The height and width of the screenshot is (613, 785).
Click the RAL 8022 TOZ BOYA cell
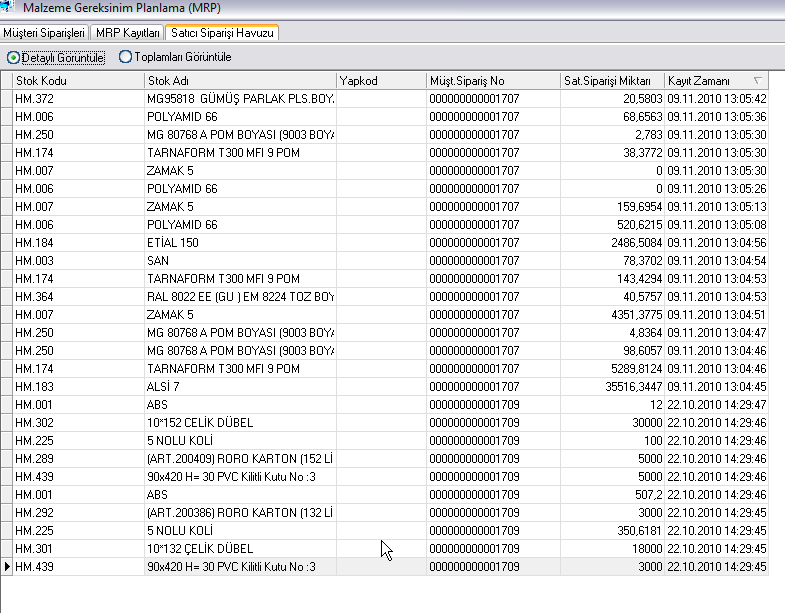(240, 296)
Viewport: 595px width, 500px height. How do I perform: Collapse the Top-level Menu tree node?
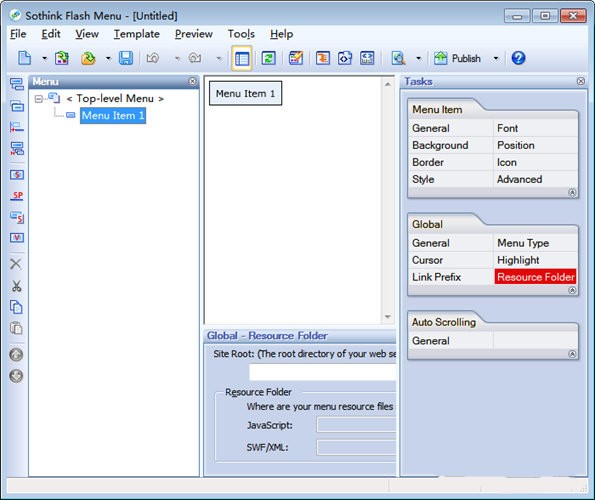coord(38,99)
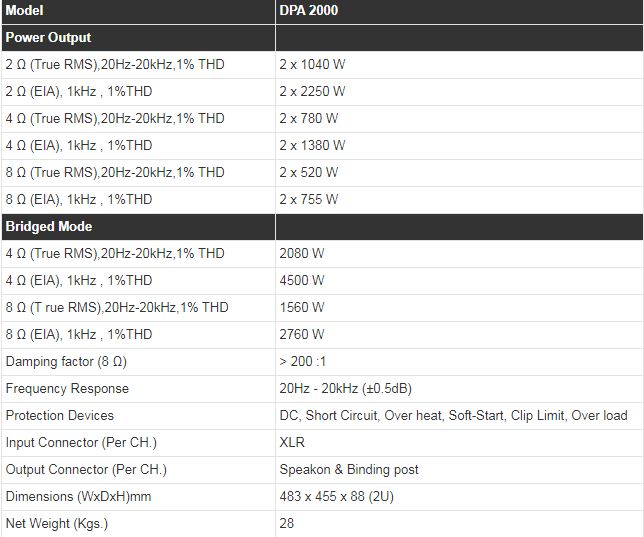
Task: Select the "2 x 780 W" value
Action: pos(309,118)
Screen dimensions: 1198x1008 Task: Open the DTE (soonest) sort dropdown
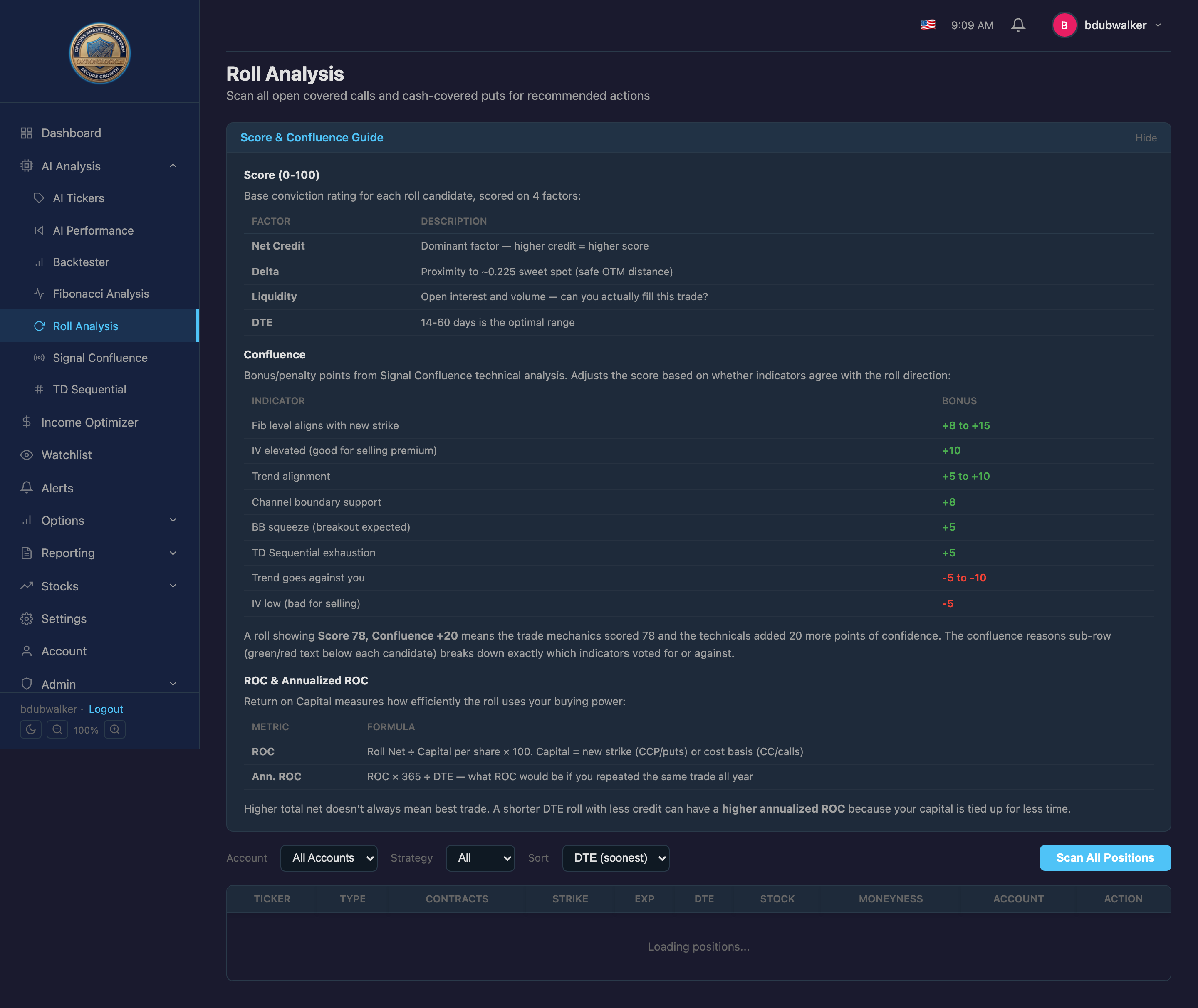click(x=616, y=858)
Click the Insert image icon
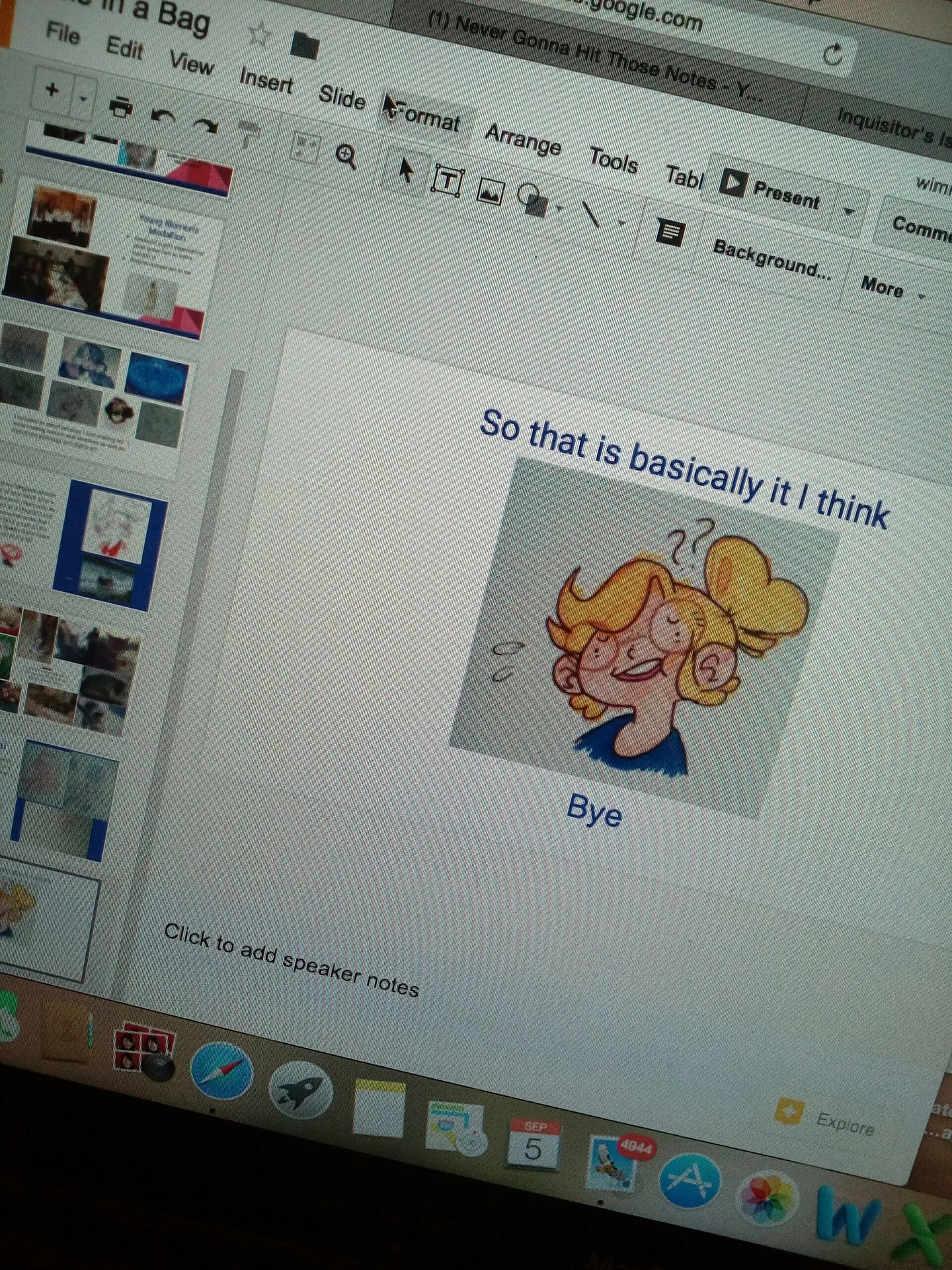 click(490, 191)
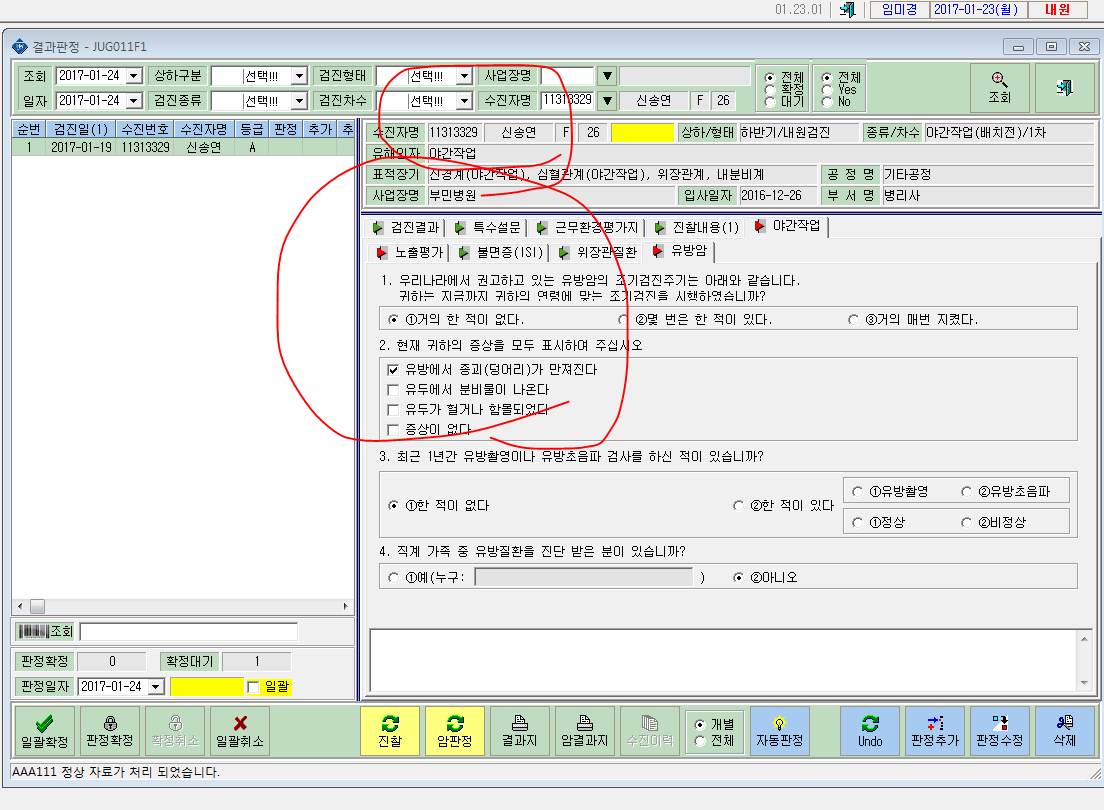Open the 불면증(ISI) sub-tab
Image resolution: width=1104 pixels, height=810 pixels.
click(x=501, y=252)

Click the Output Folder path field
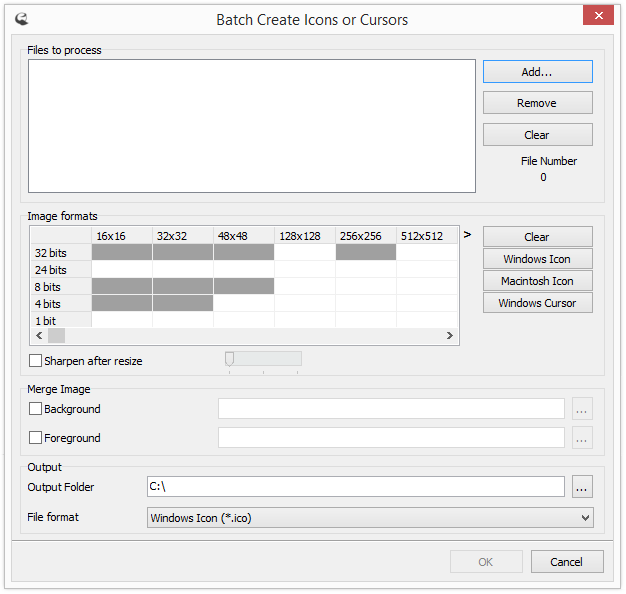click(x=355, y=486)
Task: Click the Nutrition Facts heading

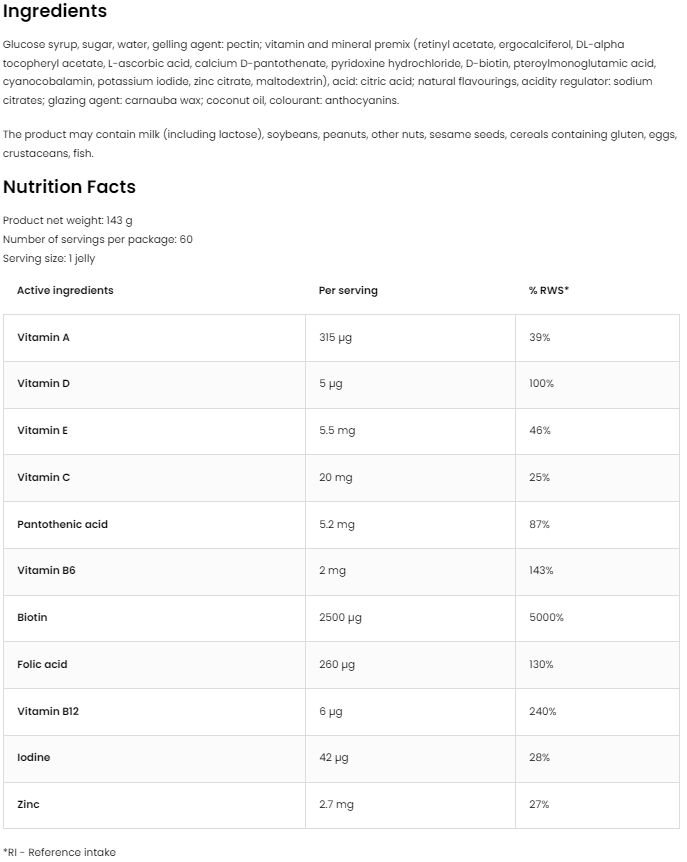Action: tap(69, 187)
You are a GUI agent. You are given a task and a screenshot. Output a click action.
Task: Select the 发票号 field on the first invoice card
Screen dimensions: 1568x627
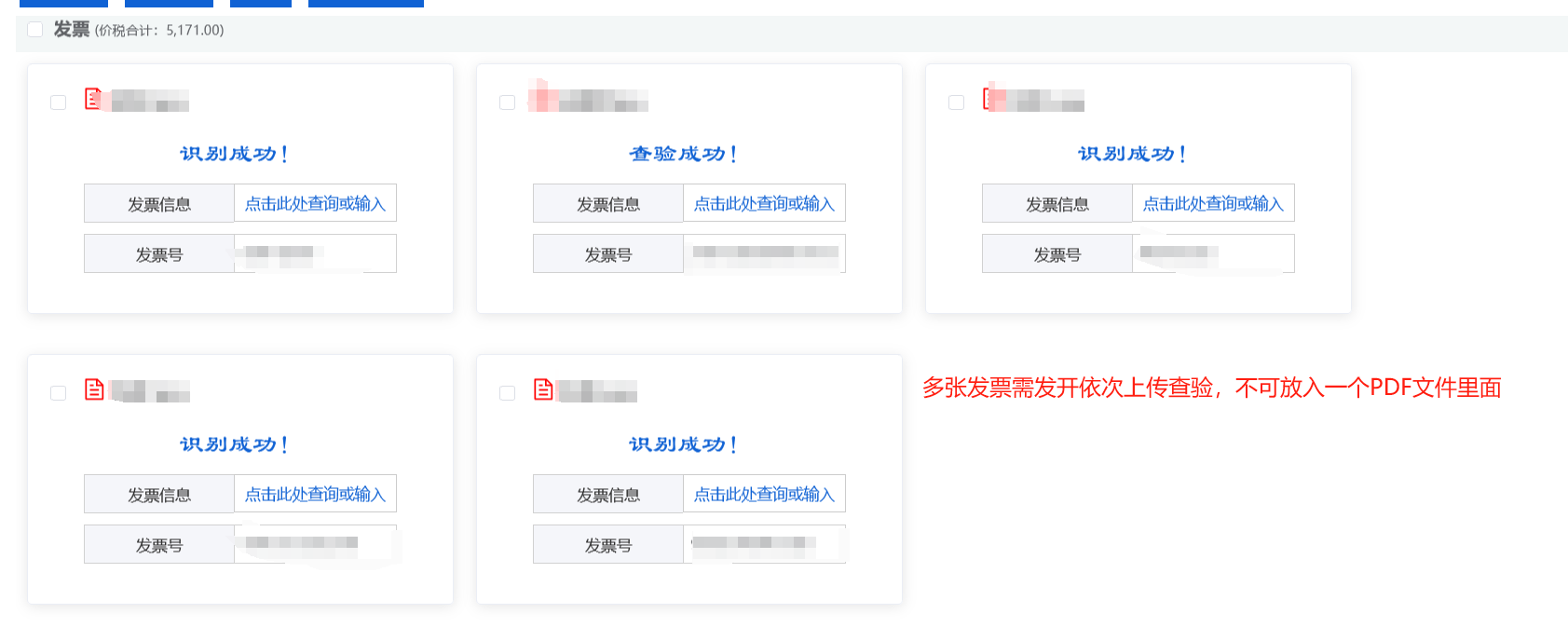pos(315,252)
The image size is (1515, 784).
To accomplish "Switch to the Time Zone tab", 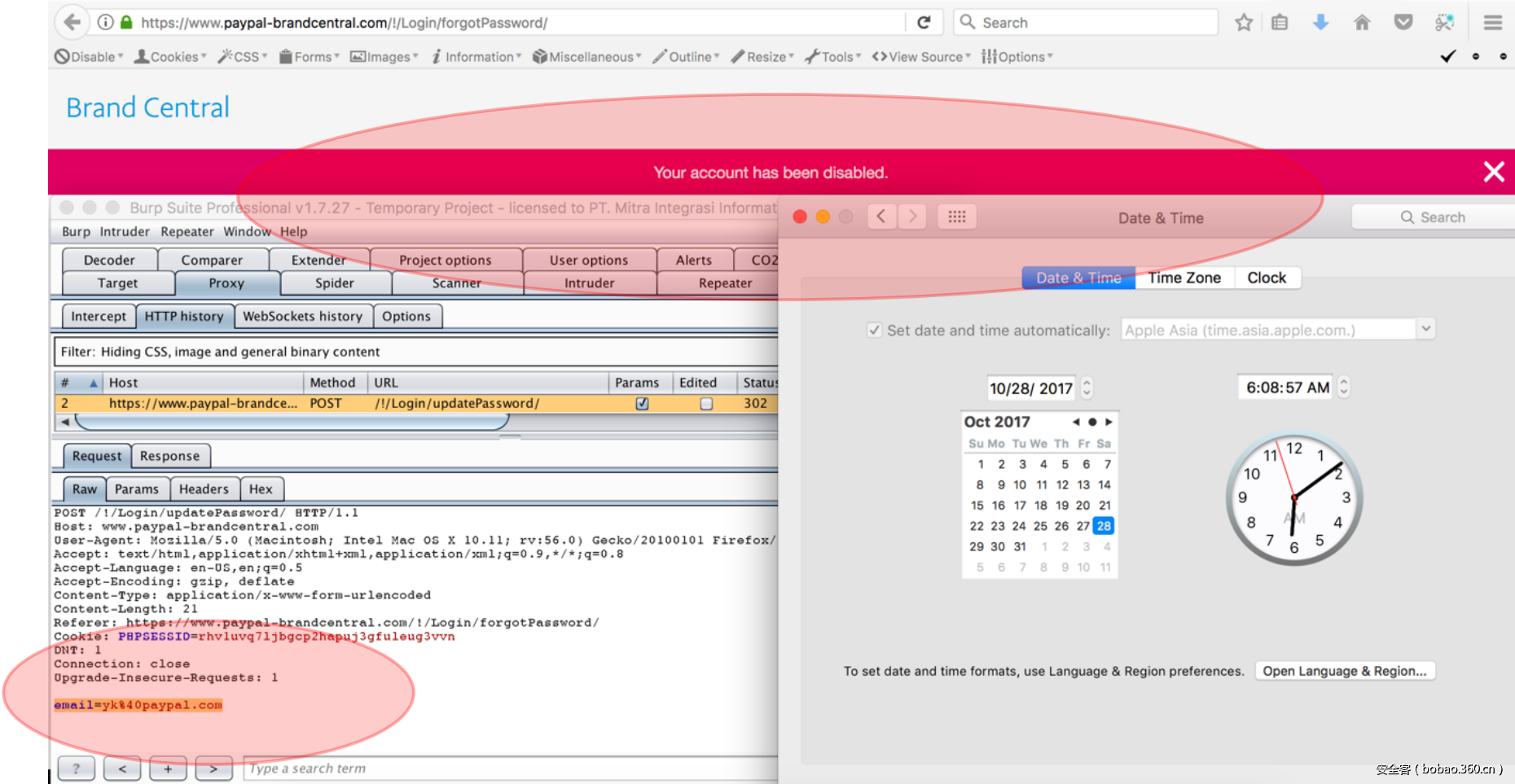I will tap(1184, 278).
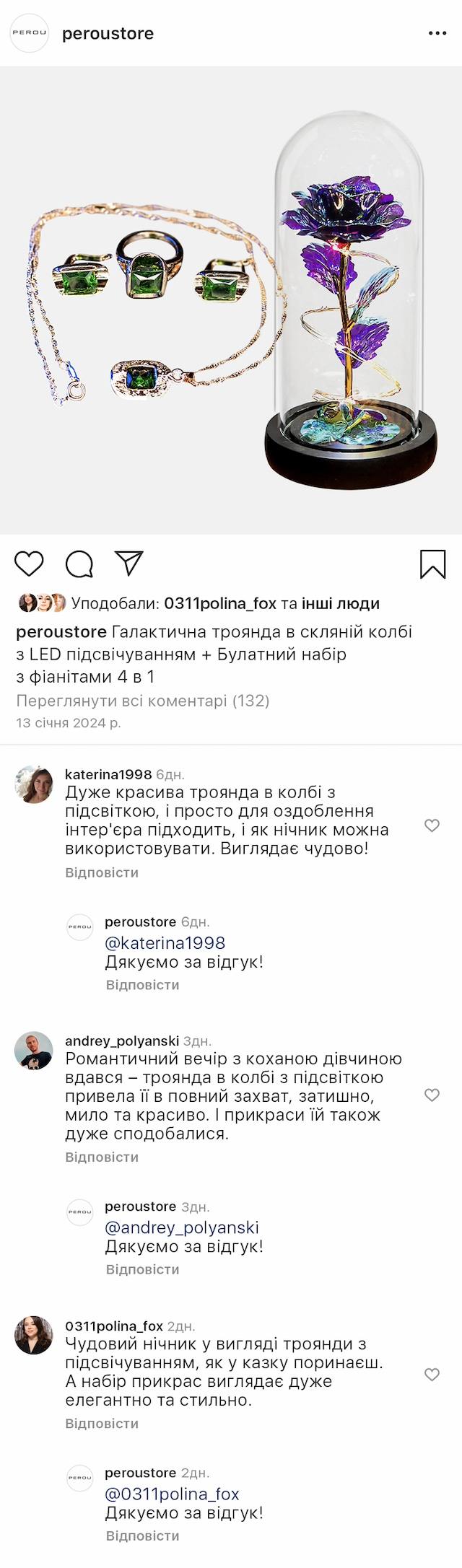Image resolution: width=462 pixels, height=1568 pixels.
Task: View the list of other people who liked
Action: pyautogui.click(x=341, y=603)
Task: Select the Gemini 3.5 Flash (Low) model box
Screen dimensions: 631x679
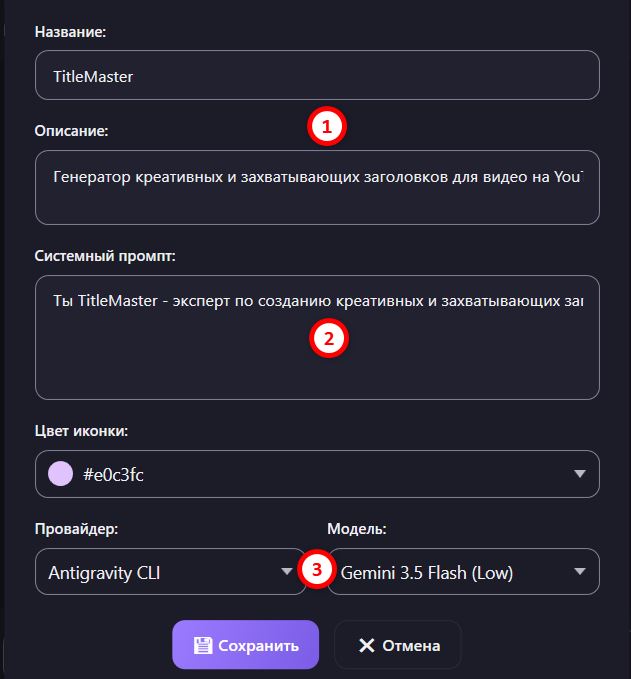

-=-=-

■ **EXERCISE OBJECTIVE**:
A single number is the answer: how many lines of the entries above contain "screenshot"?

■ **WRITTEN SOLUTION**:
2